● WHAT TO WORK ON:
I need each line of the entries below that includes the string "list".

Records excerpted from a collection

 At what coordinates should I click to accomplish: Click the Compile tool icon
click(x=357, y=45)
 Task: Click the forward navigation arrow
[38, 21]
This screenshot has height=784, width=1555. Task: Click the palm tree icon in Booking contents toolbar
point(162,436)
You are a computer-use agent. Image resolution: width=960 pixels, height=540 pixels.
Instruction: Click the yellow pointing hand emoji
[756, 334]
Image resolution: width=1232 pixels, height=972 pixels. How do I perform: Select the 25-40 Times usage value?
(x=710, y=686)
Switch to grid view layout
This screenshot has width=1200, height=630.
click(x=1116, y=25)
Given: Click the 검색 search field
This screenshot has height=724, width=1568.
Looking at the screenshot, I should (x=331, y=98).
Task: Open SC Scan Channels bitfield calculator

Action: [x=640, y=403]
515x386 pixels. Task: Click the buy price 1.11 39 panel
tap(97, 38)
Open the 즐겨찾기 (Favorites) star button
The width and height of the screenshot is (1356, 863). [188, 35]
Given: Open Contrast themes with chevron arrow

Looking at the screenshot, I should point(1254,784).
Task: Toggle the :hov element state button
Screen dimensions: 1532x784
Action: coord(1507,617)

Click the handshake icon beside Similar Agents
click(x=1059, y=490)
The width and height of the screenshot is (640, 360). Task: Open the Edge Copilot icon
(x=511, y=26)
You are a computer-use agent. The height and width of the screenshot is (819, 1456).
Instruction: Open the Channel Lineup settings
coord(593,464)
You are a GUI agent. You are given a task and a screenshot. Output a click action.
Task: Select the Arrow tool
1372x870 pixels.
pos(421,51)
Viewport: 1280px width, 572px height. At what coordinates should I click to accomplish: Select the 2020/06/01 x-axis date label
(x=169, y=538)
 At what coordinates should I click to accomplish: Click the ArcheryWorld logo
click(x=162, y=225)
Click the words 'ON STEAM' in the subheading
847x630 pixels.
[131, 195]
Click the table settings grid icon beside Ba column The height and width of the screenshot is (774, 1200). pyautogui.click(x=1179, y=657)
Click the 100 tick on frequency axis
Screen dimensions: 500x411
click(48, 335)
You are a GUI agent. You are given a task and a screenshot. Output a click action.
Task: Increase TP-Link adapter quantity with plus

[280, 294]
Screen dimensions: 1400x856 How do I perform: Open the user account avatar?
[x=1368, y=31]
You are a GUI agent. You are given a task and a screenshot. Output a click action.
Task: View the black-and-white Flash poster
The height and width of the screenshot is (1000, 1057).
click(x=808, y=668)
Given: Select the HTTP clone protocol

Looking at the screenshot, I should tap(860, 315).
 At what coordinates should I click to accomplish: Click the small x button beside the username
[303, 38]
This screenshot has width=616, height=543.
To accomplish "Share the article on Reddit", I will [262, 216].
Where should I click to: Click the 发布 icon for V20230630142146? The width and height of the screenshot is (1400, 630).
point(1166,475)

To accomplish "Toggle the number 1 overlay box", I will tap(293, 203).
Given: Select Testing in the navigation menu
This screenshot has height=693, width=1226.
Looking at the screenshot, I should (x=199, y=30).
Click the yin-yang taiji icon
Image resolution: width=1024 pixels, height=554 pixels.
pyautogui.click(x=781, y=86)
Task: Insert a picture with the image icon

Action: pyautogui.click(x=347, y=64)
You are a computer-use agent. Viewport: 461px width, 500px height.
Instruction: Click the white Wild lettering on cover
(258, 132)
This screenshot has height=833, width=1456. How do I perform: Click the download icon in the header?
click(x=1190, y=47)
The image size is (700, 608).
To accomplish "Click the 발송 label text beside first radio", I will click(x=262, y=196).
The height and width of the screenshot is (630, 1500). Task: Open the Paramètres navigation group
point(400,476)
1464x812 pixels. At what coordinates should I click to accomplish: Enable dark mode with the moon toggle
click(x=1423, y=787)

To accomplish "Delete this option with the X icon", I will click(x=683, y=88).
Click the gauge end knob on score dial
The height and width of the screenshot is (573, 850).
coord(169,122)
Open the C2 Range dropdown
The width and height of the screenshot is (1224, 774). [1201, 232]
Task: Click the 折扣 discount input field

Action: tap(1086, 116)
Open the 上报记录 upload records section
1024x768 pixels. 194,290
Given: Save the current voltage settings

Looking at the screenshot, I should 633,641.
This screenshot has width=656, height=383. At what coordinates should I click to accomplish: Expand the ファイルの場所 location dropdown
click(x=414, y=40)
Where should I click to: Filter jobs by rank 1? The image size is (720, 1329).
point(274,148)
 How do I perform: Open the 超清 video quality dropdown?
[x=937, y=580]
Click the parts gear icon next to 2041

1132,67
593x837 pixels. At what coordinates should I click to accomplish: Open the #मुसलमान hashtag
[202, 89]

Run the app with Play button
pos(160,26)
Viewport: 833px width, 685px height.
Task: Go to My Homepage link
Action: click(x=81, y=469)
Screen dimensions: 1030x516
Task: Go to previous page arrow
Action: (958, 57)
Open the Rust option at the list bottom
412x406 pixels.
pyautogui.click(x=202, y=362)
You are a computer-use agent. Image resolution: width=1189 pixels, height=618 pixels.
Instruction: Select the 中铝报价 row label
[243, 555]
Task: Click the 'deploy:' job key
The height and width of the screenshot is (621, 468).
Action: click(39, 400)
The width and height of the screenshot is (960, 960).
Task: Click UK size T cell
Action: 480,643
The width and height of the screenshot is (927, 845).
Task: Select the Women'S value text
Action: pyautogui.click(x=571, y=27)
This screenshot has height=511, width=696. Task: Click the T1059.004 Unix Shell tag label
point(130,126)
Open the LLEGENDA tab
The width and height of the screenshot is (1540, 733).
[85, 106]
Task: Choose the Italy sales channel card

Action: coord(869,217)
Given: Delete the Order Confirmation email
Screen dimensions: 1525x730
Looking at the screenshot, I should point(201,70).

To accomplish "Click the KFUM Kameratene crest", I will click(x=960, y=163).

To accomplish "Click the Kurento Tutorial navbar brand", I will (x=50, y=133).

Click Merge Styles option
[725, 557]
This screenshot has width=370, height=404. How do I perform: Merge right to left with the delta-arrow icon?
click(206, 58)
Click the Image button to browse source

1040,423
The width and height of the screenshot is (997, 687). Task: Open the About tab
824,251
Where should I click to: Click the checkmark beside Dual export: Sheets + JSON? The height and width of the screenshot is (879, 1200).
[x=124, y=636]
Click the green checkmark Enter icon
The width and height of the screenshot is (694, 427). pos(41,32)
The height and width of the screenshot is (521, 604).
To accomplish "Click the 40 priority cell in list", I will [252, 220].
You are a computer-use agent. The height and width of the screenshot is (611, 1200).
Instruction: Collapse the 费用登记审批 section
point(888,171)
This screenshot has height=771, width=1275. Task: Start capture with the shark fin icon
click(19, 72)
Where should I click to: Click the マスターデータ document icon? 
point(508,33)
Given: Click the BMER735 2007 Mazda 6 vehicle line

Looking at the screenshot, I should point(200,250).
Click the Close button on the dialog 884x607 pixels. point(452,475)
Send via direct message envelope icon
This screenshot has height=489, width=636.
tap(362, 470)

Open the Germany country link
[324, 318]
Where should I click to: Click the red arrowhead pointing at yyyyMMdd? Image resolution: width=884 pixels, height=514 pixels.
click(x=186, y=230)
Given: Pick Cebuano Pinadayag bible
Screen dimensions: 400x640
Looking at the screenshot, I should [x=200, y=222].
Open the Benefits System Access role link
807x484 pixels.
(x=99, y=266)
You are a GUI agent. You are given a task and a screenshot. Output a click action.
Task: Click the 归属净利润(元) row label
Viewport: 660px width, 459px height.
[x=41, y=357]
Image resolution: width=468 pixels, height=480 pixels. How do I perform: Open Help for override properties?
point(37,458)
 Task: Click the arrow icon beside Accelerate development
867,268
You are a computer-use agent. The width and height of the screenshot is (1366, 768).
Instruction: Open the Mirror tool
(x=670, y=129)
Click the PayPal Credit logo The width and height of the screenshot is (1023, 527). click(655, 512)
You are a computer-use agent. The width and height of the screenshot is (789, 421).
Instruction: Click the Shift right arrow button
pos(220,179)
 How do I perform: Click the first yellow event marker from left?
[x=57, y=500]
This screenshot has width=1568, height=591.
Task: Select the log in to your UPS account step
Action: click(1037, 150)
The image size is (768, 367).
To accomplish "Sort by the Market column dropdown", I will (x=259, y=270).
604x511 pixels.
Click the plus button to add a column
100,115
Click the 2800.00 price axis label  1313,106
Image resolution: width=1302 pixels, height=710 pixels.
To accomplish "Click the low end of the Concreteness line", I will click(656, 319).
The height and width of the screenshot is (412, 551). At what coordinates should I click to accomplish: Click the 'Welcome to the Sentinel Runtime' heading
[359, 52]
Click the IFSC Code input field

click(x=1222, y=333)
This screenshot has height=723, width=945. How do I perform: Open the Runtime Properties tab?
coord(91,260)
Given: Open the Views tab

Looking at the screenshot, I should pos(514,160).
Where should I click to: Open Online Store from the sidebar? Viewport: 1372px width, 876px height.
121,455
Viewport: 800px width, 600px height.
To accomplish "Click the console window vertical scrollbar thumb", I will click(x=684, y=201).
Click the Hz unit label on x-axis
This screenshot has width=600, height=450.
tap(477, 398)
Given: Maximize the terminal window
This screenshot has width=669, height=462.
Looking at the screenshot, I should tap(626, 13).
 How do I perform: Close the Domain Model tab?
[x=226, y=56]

● THE ANSWER:
Open the Rust option at the list bottom
To accomplish "Click the 40 priority cell in list", I will [252, 220].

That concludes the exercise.